Seorang gadis kecil menundukkan
kepalanya dalam-dalam di ujung taman bunga, menyaksikan anak-anak bersenda
gurau dengan ibu bapaknya. Ia memeluk lututnya erat-erat.. Setelah matahari sedikit
tertutup awan, ia kembali membawa dagangannya, topi-topi rajut lucu untuk
melindungi kepala para pengunjung taman
dari teriknya matahari di musim panas kali ini. Hari ini harus dapat
uang banyak, obat sakit asma ibundanya belum ditebus sejak dua hari kemarin. Bapaknya
minggat sejak ia lahir, kabarnya kepincut penyanyi karaoke di pulau seberang,
begitu cerita yang kerap ia dengar dari tetangganya. Usianya baru dua belas
tapi episode kehidupannya sudah buat kekuatan hatinya meretas.
Pada usianya yang masih belia, ia
dipaksa dewasa lebih cepat. Demi ibundanya, satu-satunya yang ia punya saat ini.
Belum lagi serangkaian drama hinaan dari kawan sekolahnya, sudah beragam jenis
hinaan hingga kupingnya jadi kebal. Hati anak belia ini sudah dibentengi banyak
perkara berat, maka hal-hal remeh dari mulut-mulut jahil itu tidak lagi menjadi
soal. Meski langkahnya terseok-terseok, tetapi sedikitpun ia tidak pernah punya
niatan untuk menyerah. Baginya, nasihat guru agamanya selalu jadi pedoman
kehidupan, yang terpenting terus berusaha, pertolongan bisa datang dari mana
saja.
Batinnya hanya akan jadi nelangsa
jika menyaksikan anak-anak seusianya bisa bermain bersama orang tuanya,
bersenang-senang, menikmati indahnya taman bunga, makan bersama di kedai dekat
sungai, dan wujud kebersamaan lainnya. Wajar, dia baru usia dua belas, dan dia
juga manusia, nelangsa, sedih, duka lara tentu jadi salah satu perasaan yang
bisa hinggap pada hati manusia siapa saja. Tetapi jika ia pulang, meski hanya
dengan nasi ditabur garam, asal makan bersama ibunya, itu sudah sangat
istimewa. Lebur sudah lelahnya, hilang seketika nelangsa hatinya.

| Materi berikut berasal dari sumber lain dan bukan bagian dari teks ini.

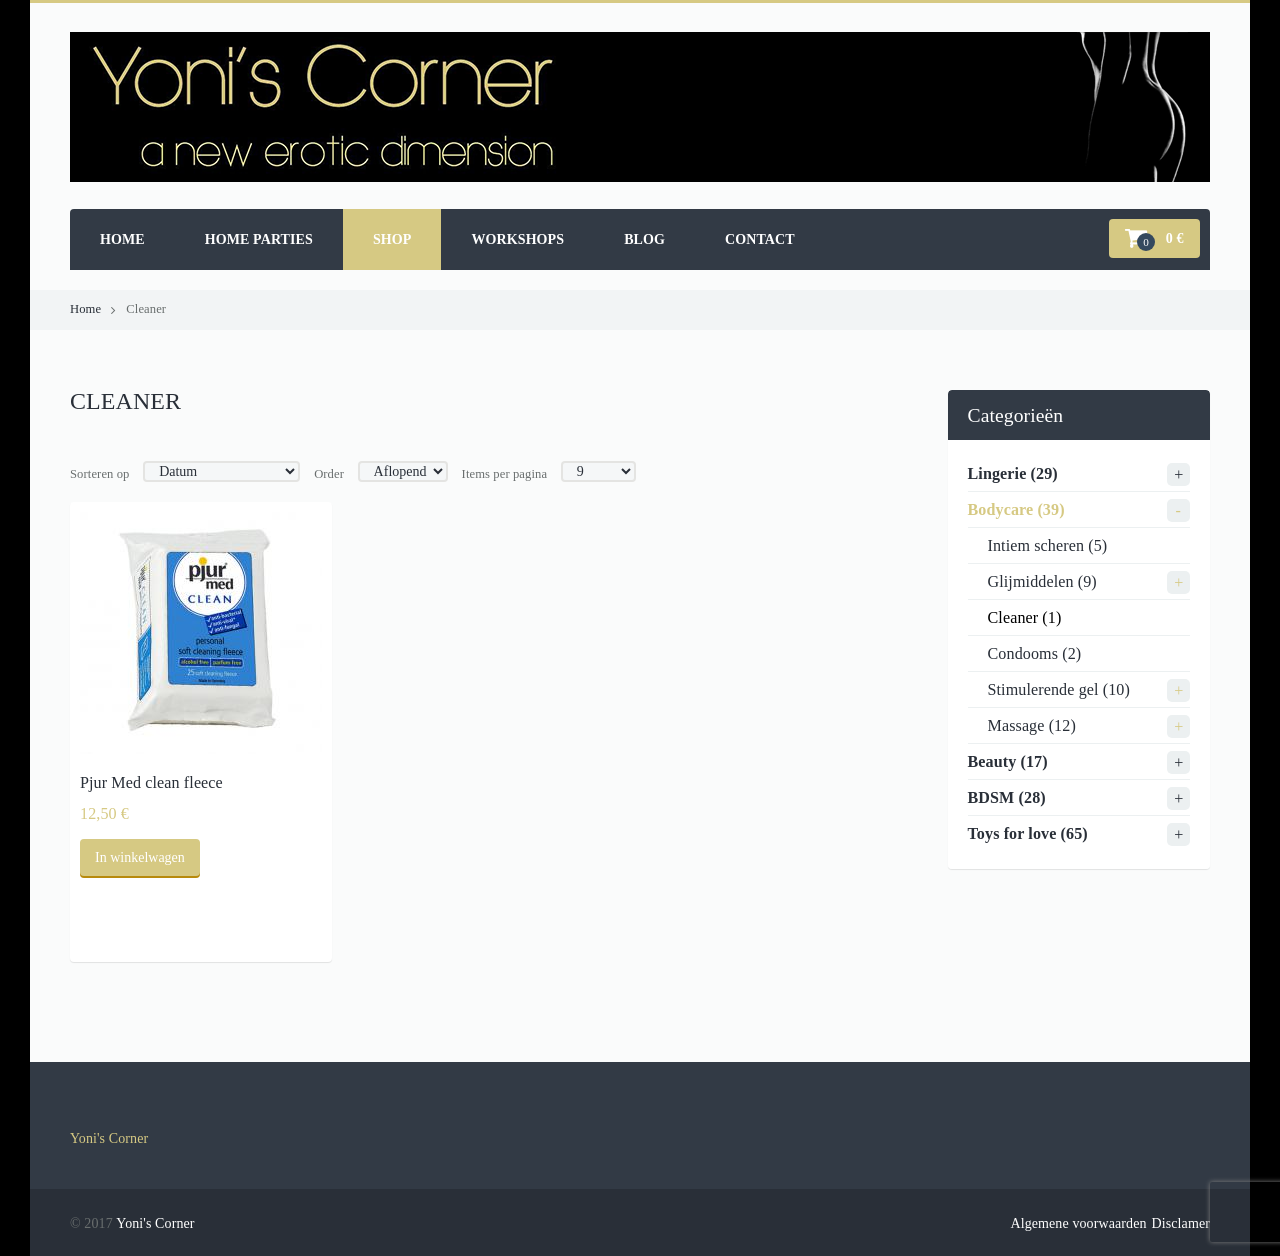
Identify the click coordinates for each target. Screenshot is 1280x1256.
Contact (760, 239)
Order (329, 474)
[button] (1154, 238)
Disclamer (1181, 1223)
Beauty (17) (1008, 761)
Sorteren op (100, 474)
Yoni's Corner (109, 1138)
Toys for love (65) (1028, 833)
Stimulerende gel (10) (1059, 689)
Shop (392, 239)
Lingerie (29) (1013, 473)
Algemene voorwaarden (1078, 1223)
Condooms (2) (1035, 653)
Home (122, 239)
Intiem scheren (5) (1048, 545)
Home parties (259, 239)
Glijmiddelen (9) (1042, 581)
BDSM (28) (1007, 797)
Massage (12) (1032, 725)
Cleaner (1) (1025, 617)
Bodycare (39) (1016, 509)
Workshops (517, 239)
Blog (644, 239)
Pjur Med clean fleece (151, 782)
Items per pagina (505, 474)
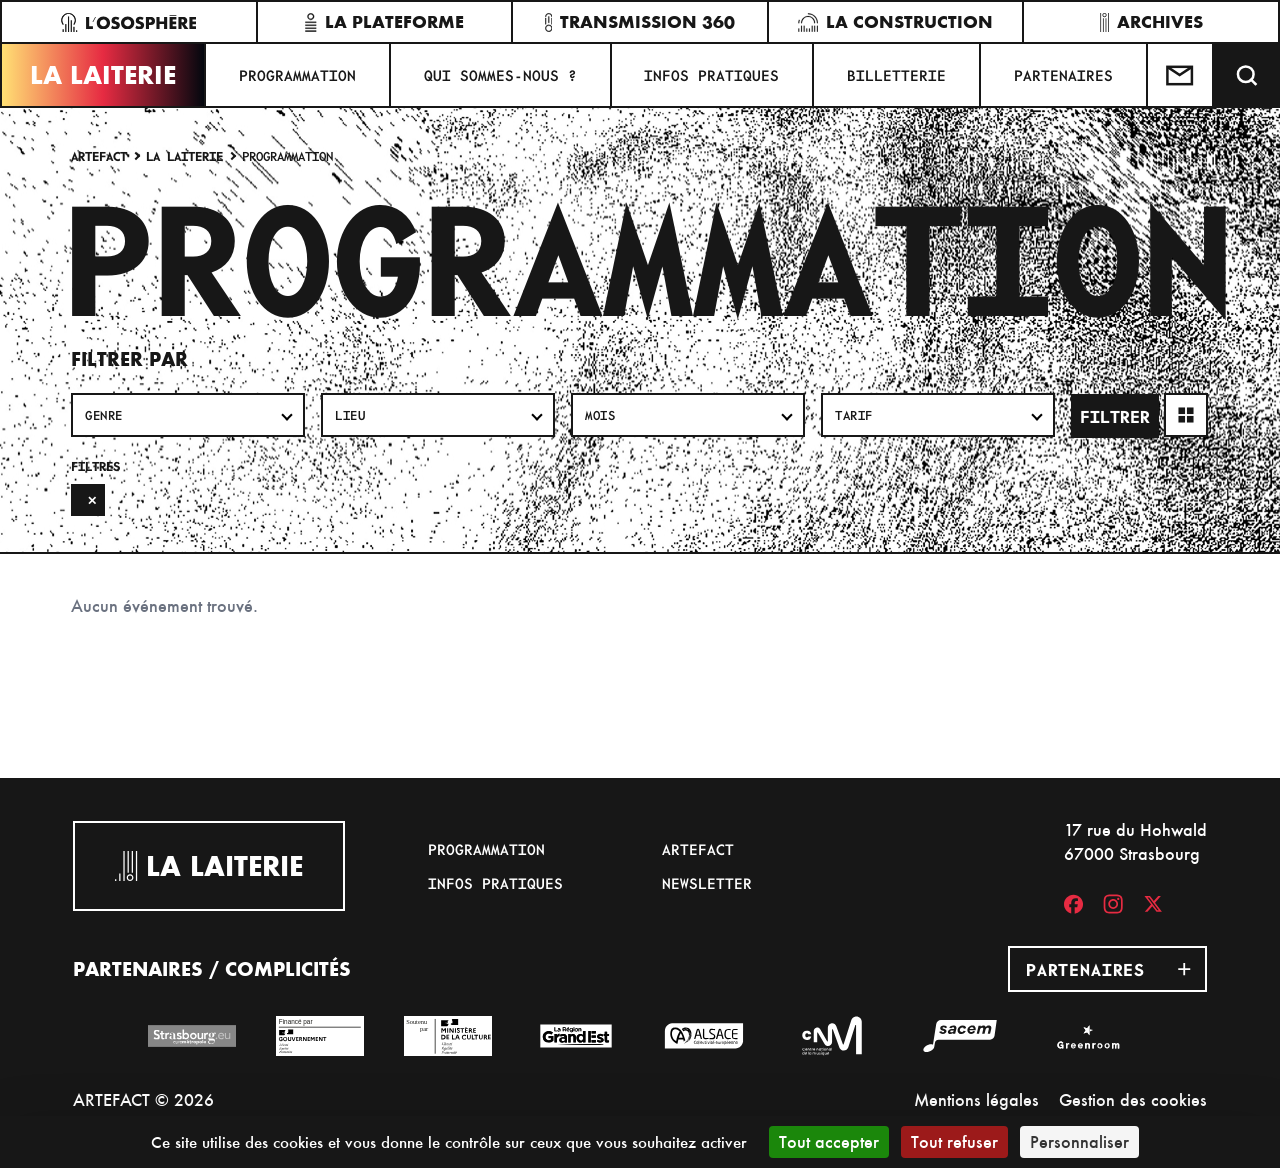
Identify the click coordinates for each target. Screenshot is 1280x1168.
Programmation (297, 75)
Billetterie (896, 75)
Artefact (99, 155)
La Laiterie (103, 75)
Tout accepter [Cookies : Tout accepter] (829, 1141)
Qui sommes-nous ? (500, 75)
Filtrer (1115, 416)
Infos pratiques (711, 75)
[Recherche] (1247, 75)
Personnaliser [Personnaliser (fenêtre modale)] (1079, 1141)
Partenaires (1063, 75)
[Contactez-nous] (1181, 75)
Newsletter (707, 883)
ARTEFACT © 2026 (143, 1099)
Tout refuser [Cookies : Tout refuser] (954, 1141)
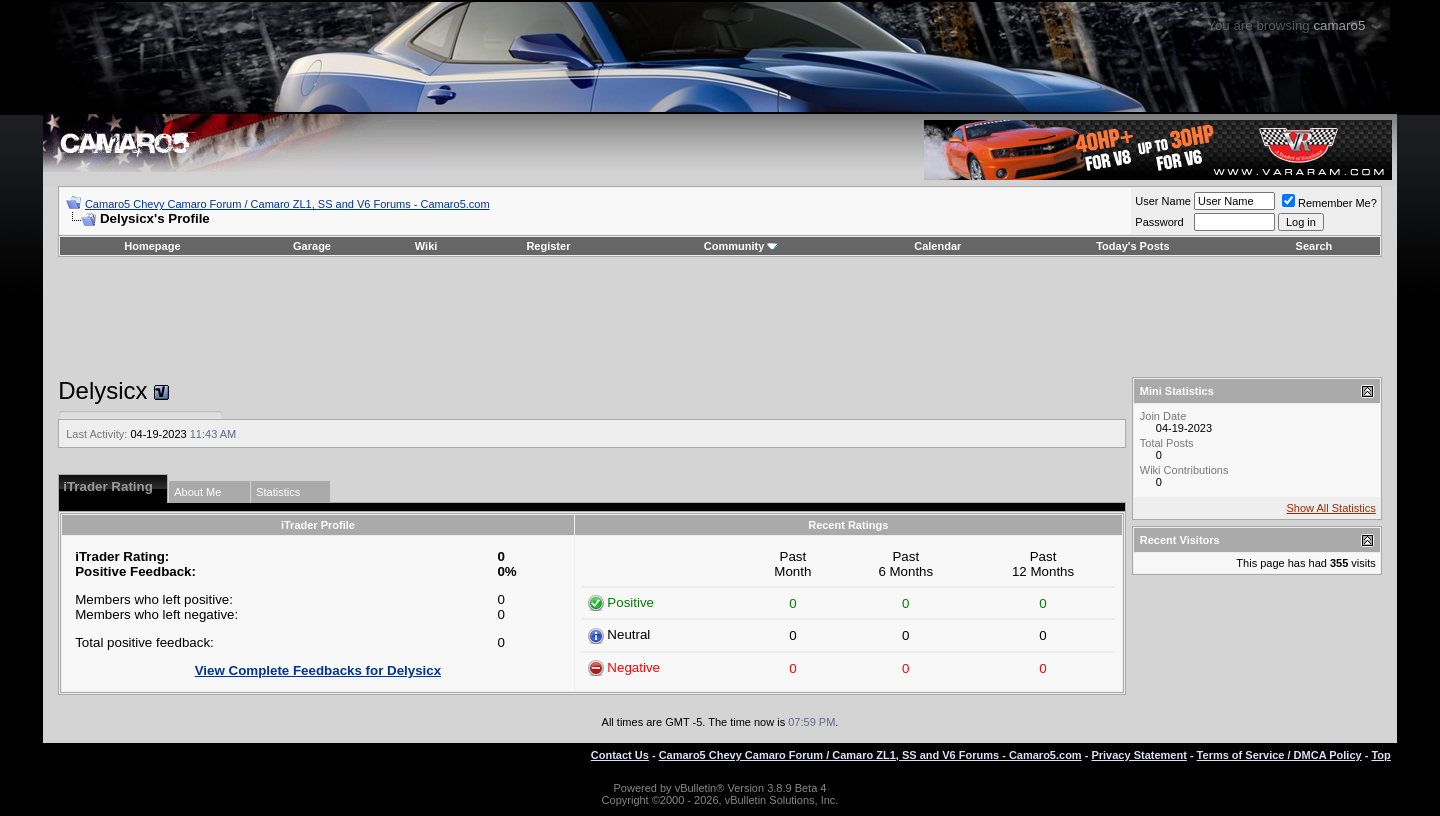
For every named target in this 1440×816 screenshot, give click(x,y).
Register (548, 246)
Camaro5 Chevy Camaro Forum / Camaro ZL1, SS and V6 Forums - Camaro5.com (287, 204)
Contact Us (620, 755)
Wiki (426, 246)
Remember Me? (1329, 203)
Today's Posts (1132, 246)
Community (741, 246)
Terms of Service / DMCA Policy (1279, 755)
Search (1314, 246)
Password (1159, 222)
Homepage (152, 246)
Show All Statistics (1331, 508)
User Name (1163, 201)
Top (1380, 755)
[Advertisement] (720, 317)
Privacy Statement (1138, 755)
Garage (312, 246)
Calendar (937, 246)
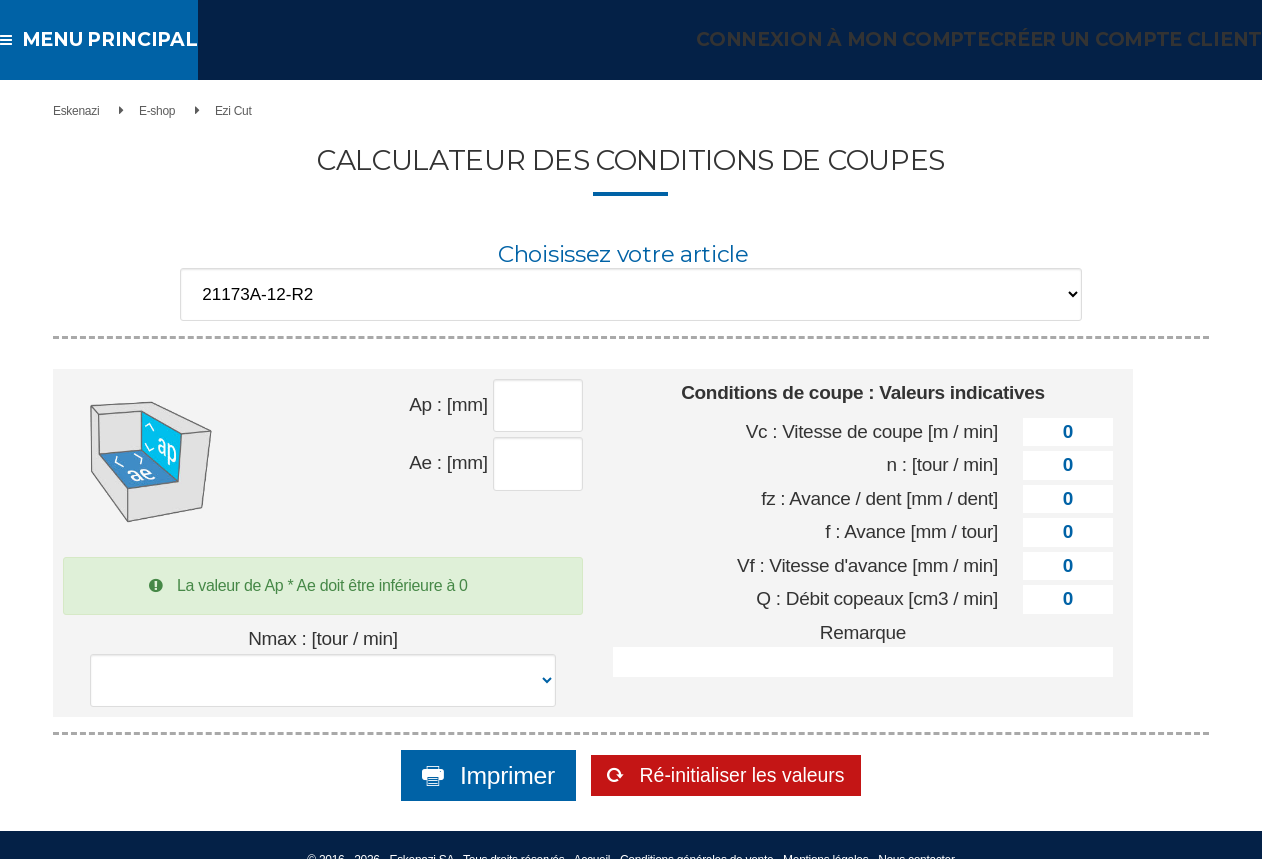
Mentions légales (825, 835)
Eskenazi (54, 111)
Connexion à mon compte (864, 39)
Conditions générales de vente (696, 835)
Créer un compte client (1132, 39)
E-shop (135, 111)
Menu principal (101, 39)
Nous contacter (916, 835)
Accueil (592, 835)
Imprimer (469, 750)
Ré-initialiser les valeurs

Keesokan harinya, saat bersiap
berangkat sekolah sembari menyiapkan dagangannya, ia selalu tanamkan dalam
langkah pertamanya ketika meninggalkan rumah, tetap berusaha sebab pertolongan
datang dari mana saja. Dan, benar, pertolongan itu sungguhan datang,
pertolongan yang datang sepuluh tahun kemudian, tepatnya hari ini, saat usianya
genap dua puluh dua tahun. Pertolongan itu datang dari kegigihannya, topi-topi
yang ia jual selama ini adalah topi rajutan ibunya. Butuh sepuluh tahun lamanya
untuk bisa memasarkan topi itu lebih luas. Pada suatu hari di taman bunga, ia
bertemu seorang bule dari Eropa yang memborong dagangannya. Sang bule ternyata
youtuber, ia lalu mempromosikan topi rajut tersebut di chanel youtubenya. Tidak
disangka, pesanan topi itu dalam waktu satu minggu mencapai puluhan ribu. Usaha
topinya melesat cepat, tidak pernah disangka sebelumnya. Bahkan ia sudah punya
pabrik topi yang diresmikan tepat hari ini. Sungguh benar kata guru agamanya,
pertolongan itu bisa datang dari mana saja. Mungkin bukan hari ini, bukan
besok, bukan besok besoknya lagi, tapi nanti akan ada waktunya sendiri.
Bagi kamu yang sedang mersakan lelah
dalam berjuang, jangan sampai berhenti ya. Mungkin hasilnya bukan hari ini,
bukan besok, bukan besok besoknya lagi, tapi pasti akan ada waktunya nantii. Maka,
mari sama-sama tetap berjuang ya, sampai pertolongan yang tidak disangka-sangka
itu sungguh menghampiri kita. Sebab, kadang, pertolongan itu harus diupayakan
dan dijemput, tidak serta merta akan datang sendirinya.